1D conduction through insulation: An insulating wall has thermal conductivity K = 0.04 W/m·K and thickness L = 0.16 m. The steady heat flux from outside to inside is 10 W/m^2, and the inside surface is at −5 °C. What is the outside surface temperature?

Difficulty: Medium

Correct Answer: 35 °C

Explanation:


Introduction / Context:
One-dimensional steady conduction through a plane wall relates heat flux, material conductivity, thickness, and the surface temperature difference. This problem applies Fourier's law to find the unknown outside surface temperature given heat flux and inside temperature.


Given Data / Assumptions:

  • K = 0.04 W/m·K (thermal conductivity).
  • L = 0.16 m (wall thickness).
  • q = 10 W/m^2 (heat flux from outside to inside).
  • T_inside = −5 °C; outside temperature T_outside = ?
  • Steady state, 1D conduction, no internal heat generation.


Concept / Approach:
Fourier's law for a plane wall: q = K * (T_out − T_in) / L when heat flows from outside to inside. Rearranging allows solving for the unknown T_out when q, K, L, and T_in are known.


Step-by-Step Solution:
Start with q = K * (T_out − T_in) / L.Insert values: 10 = 0.04 * (T_out − (−5)) / 0.16.Compute K/L: 0.04 / 0.16 = 0.25.Solve: 10 = 0.25 * (T_out + 5) ⇒ T_out + 5 = 40 ⇒ T_out = 35 °C.

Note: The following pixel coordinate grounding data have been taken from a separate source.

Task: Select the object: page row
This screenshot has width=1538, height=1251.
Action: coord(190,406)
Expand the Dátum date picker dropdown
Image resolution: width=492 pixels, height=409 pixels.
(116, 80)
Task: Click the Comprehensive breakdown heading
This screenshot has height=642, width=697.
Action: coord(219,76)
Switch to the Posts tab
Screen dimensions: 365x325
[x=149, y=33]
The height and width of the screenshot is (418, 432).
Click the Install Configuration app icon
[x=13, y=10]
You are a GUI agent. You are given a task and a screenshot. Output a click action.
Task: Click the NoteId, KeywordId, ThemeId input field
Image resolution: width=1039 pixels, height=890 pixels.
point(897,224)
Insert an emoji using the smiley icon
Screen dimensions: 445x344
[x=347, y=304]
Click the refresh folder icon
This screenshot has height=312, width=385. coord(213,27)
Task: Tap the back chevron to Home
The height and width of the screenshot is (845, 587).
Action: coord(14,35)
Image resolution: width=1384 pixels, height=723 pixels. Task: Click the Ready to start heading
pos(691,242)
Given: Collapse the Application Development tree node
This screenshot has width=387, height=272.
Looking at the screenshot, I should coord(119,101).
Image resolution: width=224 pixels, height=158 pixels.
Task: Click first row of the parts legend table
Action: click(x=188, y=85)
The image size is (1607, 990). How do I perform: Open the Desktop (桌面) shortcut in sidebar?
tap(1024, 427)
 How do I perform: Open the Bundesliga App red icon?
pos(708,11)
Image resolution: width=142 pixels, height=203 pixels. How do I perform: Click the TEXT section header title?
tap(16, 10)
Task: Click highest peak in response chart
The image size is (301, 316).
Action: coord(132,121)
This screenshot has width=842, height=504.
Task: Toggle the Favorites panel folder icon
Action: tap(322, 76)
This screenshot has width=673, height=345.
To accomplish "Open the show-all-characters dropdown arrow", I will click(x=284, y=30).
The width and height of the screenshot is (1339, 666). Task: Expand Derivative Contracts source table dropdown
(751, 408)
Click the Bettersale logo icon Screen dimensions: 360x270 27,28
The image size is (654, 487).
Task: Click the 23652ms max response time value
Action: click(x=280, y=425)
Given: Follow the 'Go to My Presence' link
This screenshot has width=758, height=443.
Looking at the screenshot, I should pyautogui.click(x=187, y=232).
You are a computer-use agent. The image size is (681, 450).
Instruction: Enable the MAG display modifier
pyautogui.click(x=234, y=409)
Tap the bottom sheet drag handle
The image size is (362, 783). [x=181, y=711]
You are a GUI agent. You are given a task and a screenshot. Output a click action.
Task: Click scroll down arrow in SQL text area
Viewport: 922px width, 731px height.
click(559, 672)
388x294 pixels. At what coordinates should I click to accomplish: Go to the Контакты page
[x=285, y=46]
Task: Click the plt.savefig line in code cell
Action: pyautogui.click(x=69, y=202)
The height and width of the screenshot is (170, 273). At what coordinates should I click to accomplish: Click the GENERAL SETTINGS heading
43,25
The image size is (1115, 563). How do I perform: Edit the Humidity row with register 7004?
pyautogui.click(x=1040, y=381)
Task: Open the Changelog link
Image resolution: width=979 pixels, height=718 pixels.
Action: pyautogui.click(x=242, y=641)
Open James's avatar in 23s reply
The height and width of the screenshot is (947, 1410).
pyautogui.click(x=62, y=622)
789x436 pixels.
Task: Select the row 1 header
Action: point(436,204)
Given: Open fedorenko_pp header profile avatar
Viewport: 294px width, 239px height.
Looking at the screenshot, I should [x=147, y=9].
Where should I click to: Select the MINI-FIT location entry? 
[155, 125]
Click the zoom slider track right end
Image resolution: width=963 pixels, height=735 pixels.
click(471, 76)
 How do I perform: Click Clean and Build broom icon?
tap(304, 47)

Verification / Alternative check:
Back-calc flux with T_out = 35 °C: q = 0.04 * (35 − (−5)) / 0.16 = 0.04 * 40 / 0.16 = 10 W/m^2, matching the given value.


Why Other Options Are Wrong:
25 °C, 30 °C, 40 °C yield fluxes of 7.5, 8.75, and 11.25 W/m^2 respectively with the same parameters, not equal to 10 W/m^2.


Common Pitfalls:

  • Sign mistakes in temperature difference when one side is below 0 °C.
  • Using thermal resistance incorrectly (R = L/K) without consistent units.